Stored data:

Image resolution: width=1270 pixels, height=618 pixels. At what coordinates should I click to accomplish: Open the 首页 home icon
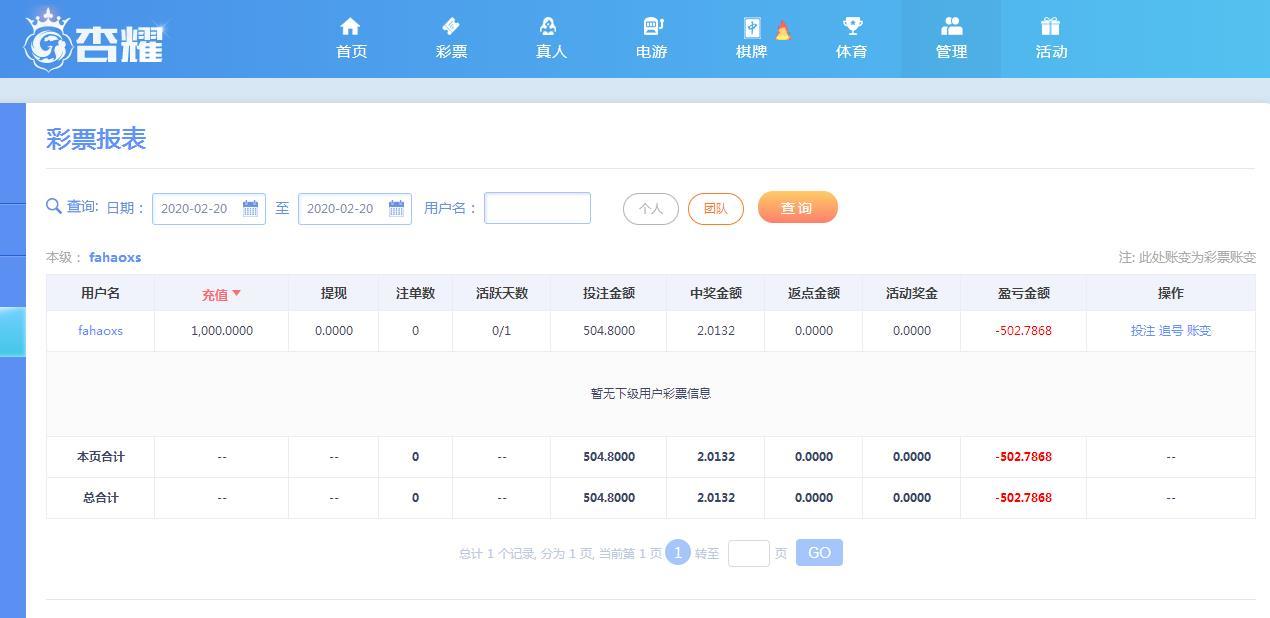[350, 26]
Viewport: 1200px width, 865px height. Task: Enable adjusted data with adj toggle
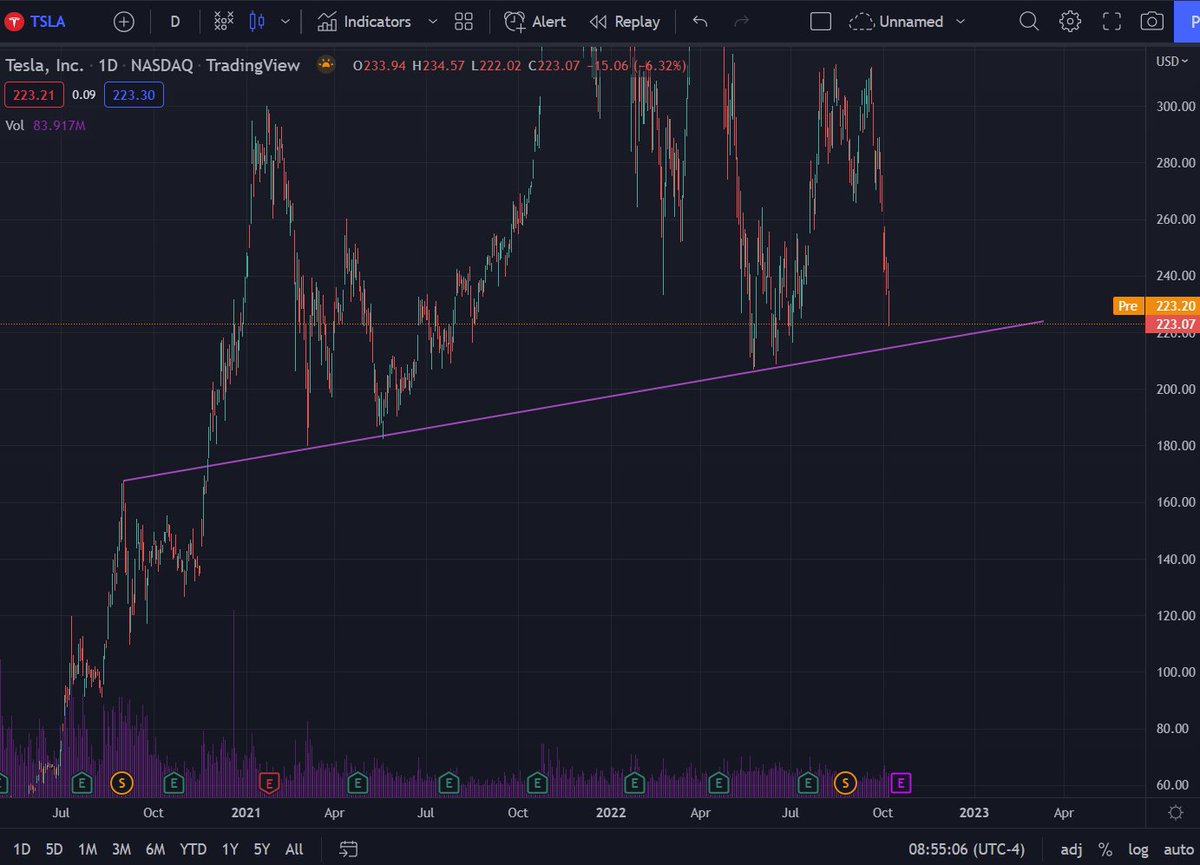1071,849
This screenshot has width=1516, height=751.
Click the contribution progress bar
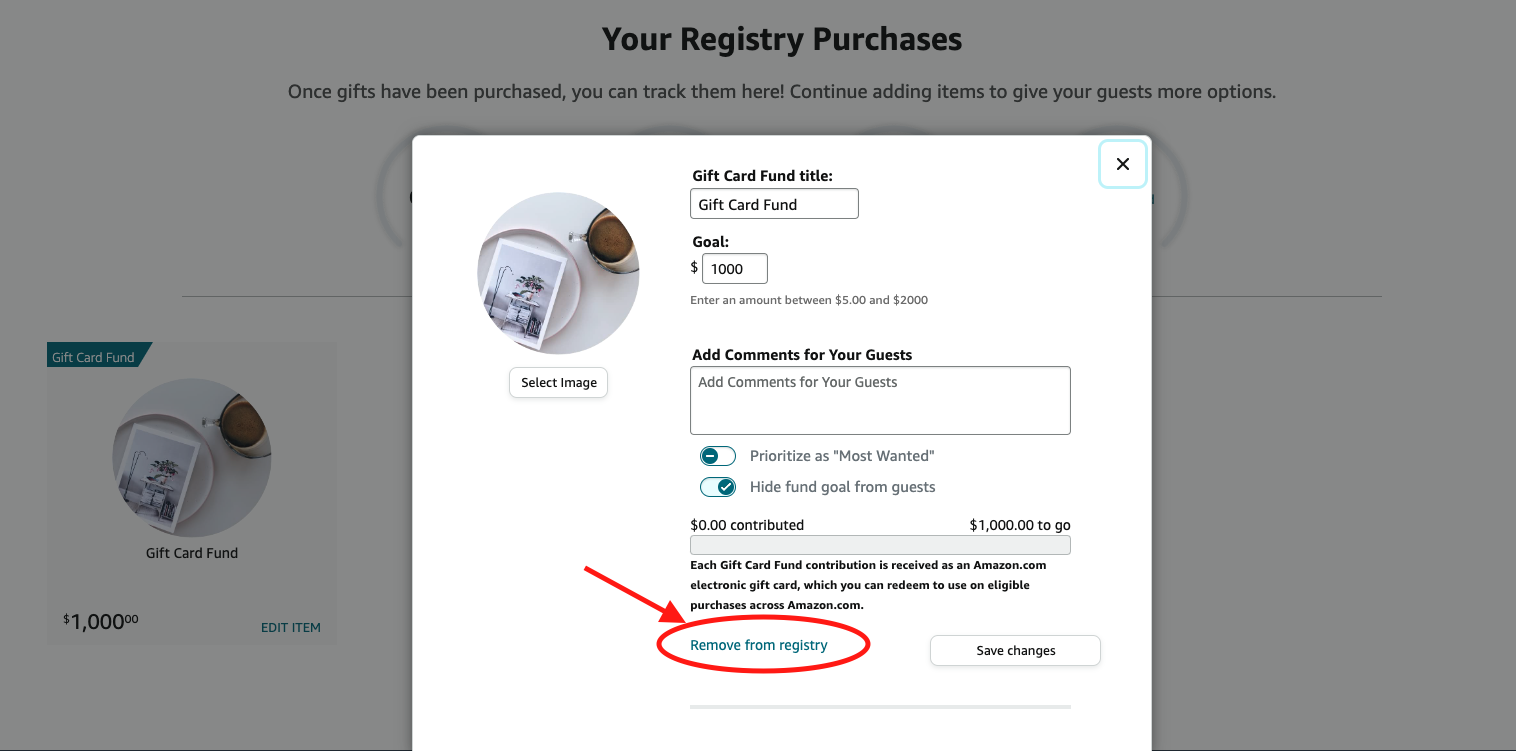point(880,544)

Your goal: Copy the entries exactly. Leave the pictures out.

Answer section:
Image resolution: width=1270 pixels, height=618 pixels. At what coordinates should I click to accomplish: Open the 首页 home icon
[350, 26]
Viewport: 1200px width, 865px height. Task: Enable adjusted data with adj toggle
1071,849
This screenshot has width=1516, height=751.
Click the contribution progress bar
point(880,544)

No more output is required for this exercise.